What you have to do. Rewrite the text on Les Blank, everything from "Most of his" down to "roots musics come.", with "documents" replaced by "records".

Text segment.

Les Blank (November 27, 1935 – April 7, 2013) was an American documentary filmmaker best known for his portraits of American traditional musicians.

Life and career
Leslie Harrod Blank Jr. was born November 27, 1935 in Tampa, Florida. He attended Phillips Academy, and Tulane University in New Orleans, where he received a B.A. degree in English. He also briefly attended University of California, Berkeley. In the early 1960s, Blank studied filmmaking at the University of Southern California and received his master's degree.

Following his university education, he worked for a production company called Operation Success, making films that he would later describe as "insipid films that promote business and industry." In 1967 he founded his own production company, Flower Films, with the release of God Respects Us When We Work, but Loves Us When We Dance, a short colorful document of Los Angeles' Elysian Park Love-in. This was followed by The Blues Accordin' to Lightnin' Hopkins (1968) and The Sun's Gonna Shine (1968) about Houston blues musician Lightnin' Hopkins. He never went back to work making industrial films and all of his films were independently produced, often with the assistance of grants from cultural agencies, both governmental and non-governmental.

Most of his films focused on American traditional music forms, including (among others) blues, Appalachian, Cajun, Creole, Tex-Mex, polka, tamburitza, and Hawaiian music. Many of these films represent the only filmed documents of musicians who are now deceased.

Blank's films focusing on musical subjects often spent much of their running time focusing not on the music itself but on the music's cultural context, portraying the surroundings from which these American roots musics come.

Records shown.
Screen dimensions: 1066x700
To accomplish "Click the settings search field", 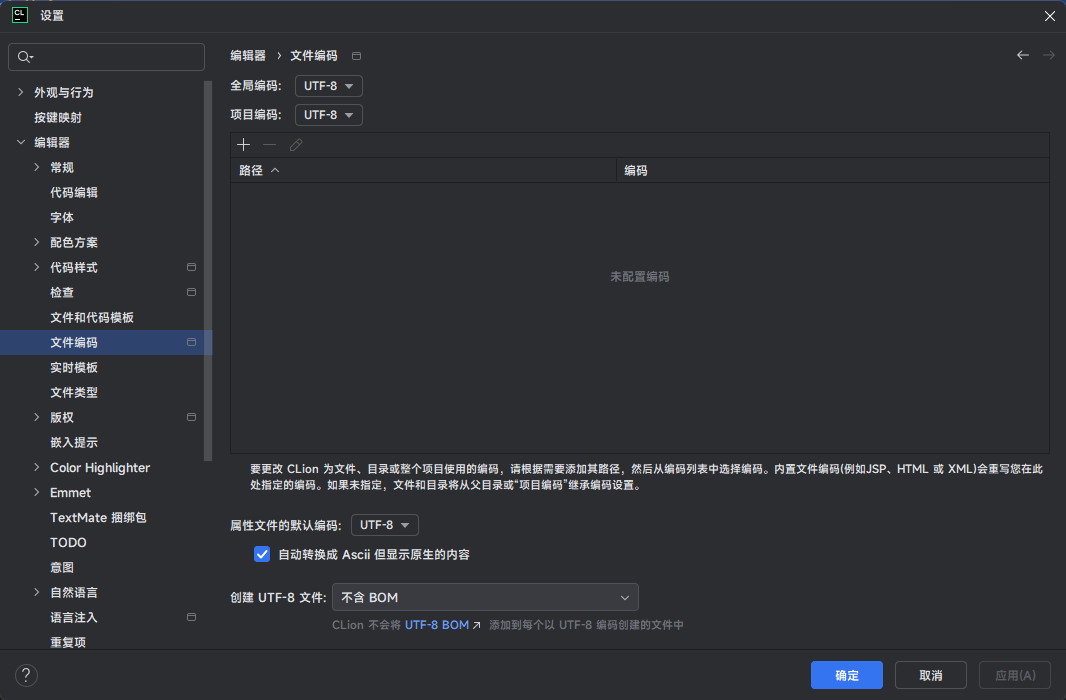I will [106, 57].
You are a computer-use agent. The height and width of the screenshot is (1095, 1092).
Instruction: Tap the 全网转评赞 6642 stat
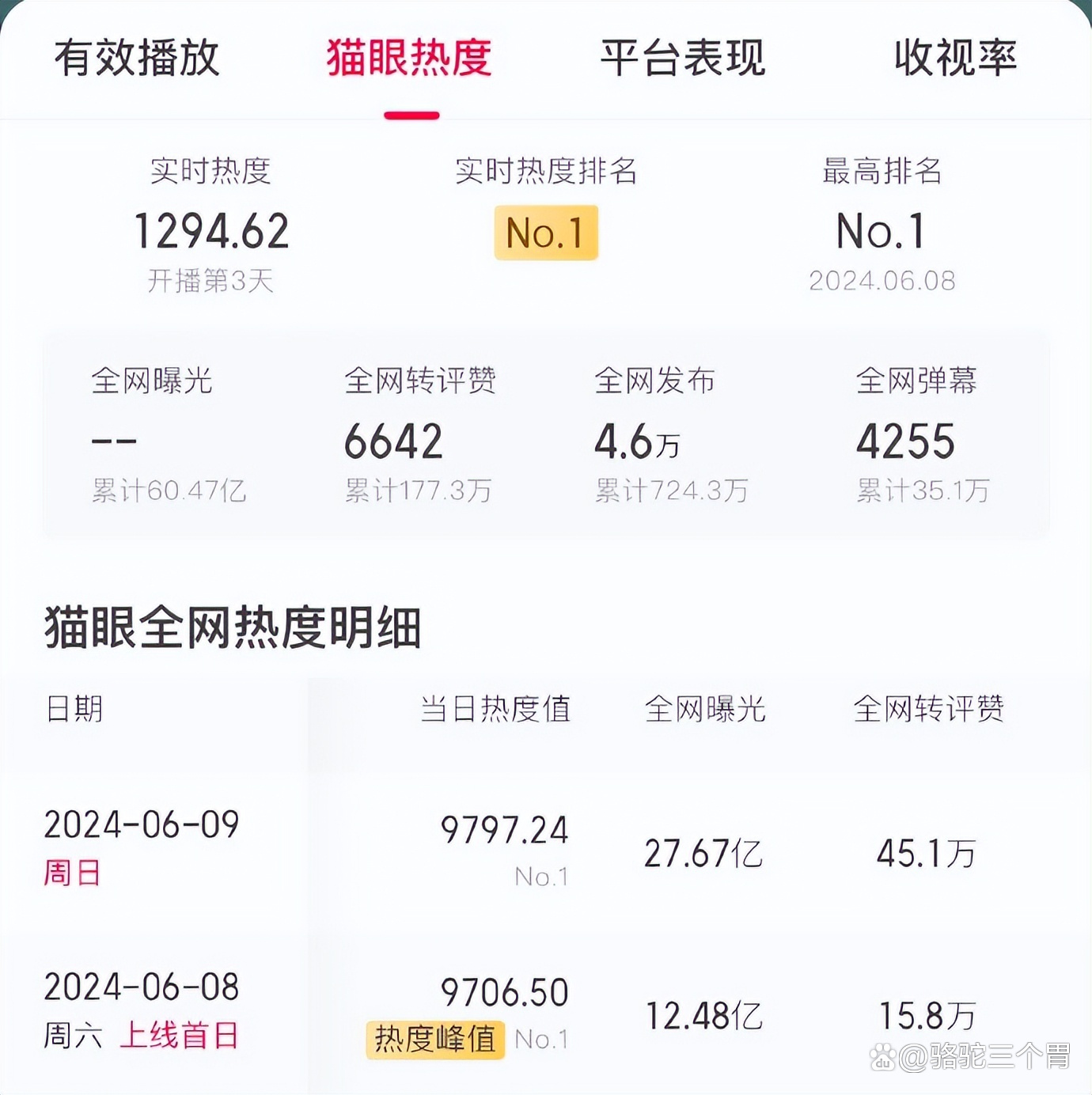[419, 434]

Result for this task.
Most of his films focused on American traditional music forms, including (among others) blues, Appalachian, Cajun, Creole, Tex-Mex, polka, tamburitza, and Hawaiian music. Many of these films represent the only filmed records of musicians who are now deceased.

Blank's films focusing on musical subjects often spent much of their running time focusing not on the music itself but on the music's cultural context, portraying the surroundings from which these American roots musics come.